A good project should be important, be challenging, and be able to push you to learn something that you don't know before.
A project idea may be one of these categories:
- Reproducing Attacks and Defenses. Examples:
- DNS Rebinding Attacks
- SDN-related Attacks
- Bypassing Virtualization/Sandboxing
- Side-channel Attacks
- Reproducing research papers (related to security)
- Examples mentioned in the class
- Implementing security-related tools
- New research ideas
- New attack/defense
- Security issues in serverless/container platforms
- Are vNICs secure?
- Detecting malicious IoT behavior (large-scale, distributed env.)
- Attacks based on traffic analysis, e.g., Website fingerprinting
- Detecting caching policies in web/video servers
- Security of self-driving vehicles
- Check [R2]
- Submit the document to CourSys
Please use this opportunity to share your idea with us, and practice your communication skills.
Your presentation should consist of these elements:
- Motivation (1—2 min)
- Why is it an important project? (1)
- Challenges (1 min)
- What are the main challenges?
- Problem (1 min)
- (Preliminary) Solution (2—3 mins)
- What have you done so far?
- Is it on schedule?
- (Preliminary) Results (1—2 mins)
- Learned Lessons (Optional)
Submit your presentation to CourSys (activity is ProjectMilestone) by March 20th at 8:00am.
You must push your project code to a Git repository. SFU CS Instructional Gitlab is a good option to host your code. You are encouraged to open-source your project on github or a similar service as well. In your repository, please include a README.md file detailing how we can reproduce and run your project. It is highly recommended that you provide VM image(s) that are configured with all required dependencies and software packages. We will follow the instructions in the README.md file, and we will not attempt to fix or modify any code, configuration, etc.
Notes:
- It is recommended that group members commit their own contributions to the repository.
- We may ask you to run your demo/code if we fail to do so.
- If you created some kind of web frontend, please include a URL in the README.md as well.

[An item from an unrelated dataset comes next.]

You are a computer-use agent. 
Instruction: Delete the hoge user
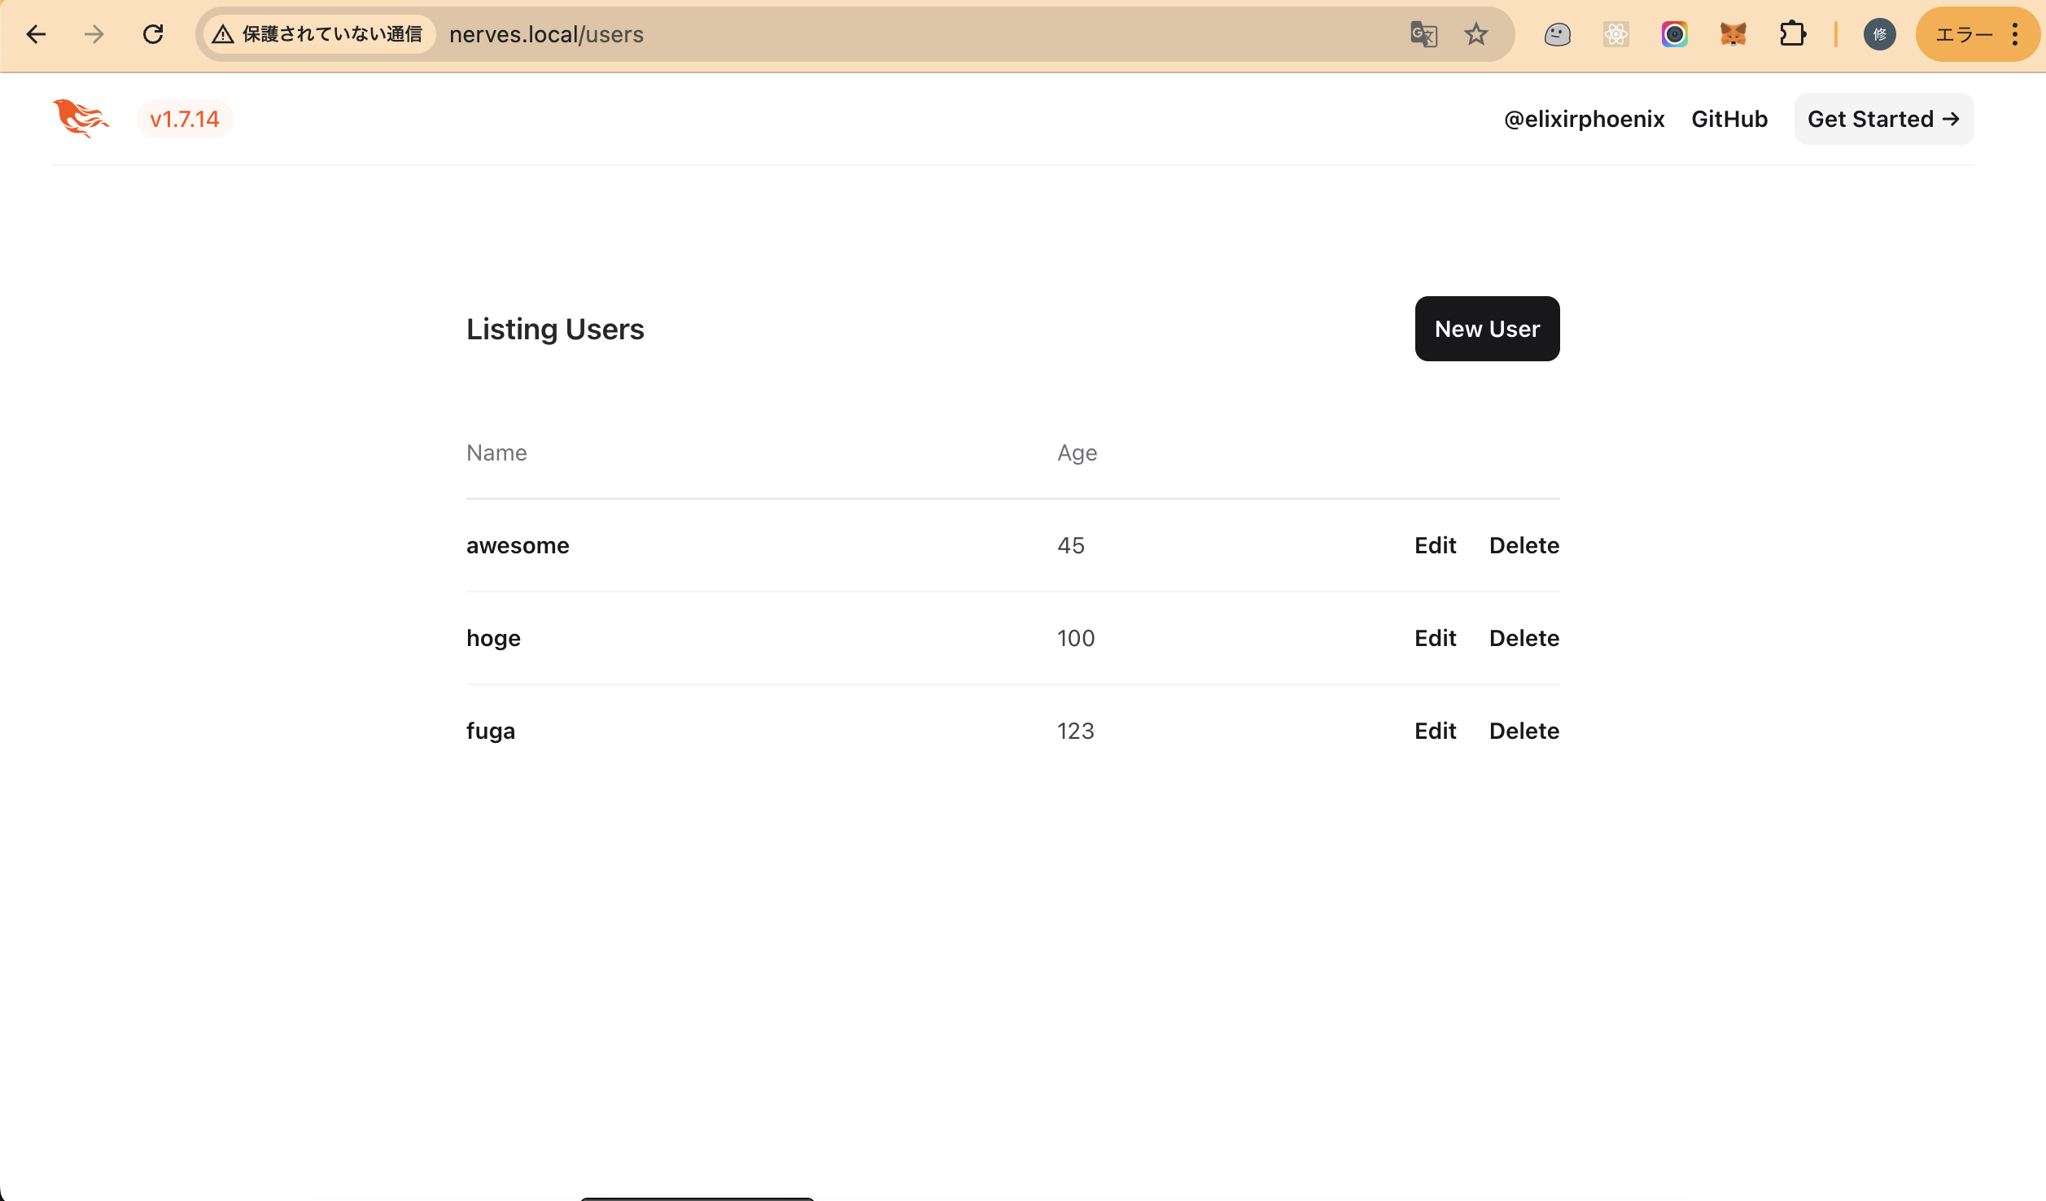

You need to submit a report in a PDF format to give details of your project. The report should have at least 2500 words with the following structure:
- Project Title: Come up with an attractive title.
- Abstract < 150 words. What is this project about?
- Introduction: Motivation, brief overview of your work, and summary of main results.
- Background and Related Work: Any needed background for the reader to understand your project, and cite and describe related technical papers published in journals or reputable conferences.
- Problem Statement: What questions do you want to answer? Why are they challenging?
- Methodology: What tools or analysis methods did you use? Why did you choose them? How did you apply them to tackling each problem?
- Attack/Defense/System/Algorithm/Idea. Always use a top-down approach in writing: describe the main idea first. Then provide details.
- Evaluation and Experimentation. Describe the implementation, experimental setup and data collection, and present AND analyze the results. Draw lessons and insights on the results.
- Lessons Learnt: What did you learn from this project?
- Conclusion: A high-level summary of your project. It should be self-contained and cover all the important aspects of your project.
Create a video that demonstrates your project. Here are some requirements:
- The video length should be no more than 4 mins.
- The video should be narrated.
- Describe your project in a high level.
- Explain why this is an important project.
- Show a working demo of your project.
- Need to show the conclusion of your project.
- Put your contact information (i.e., Name and SFU email) at the end of the video.
You need to upload the video to YouTube, and include the video URL in the final report.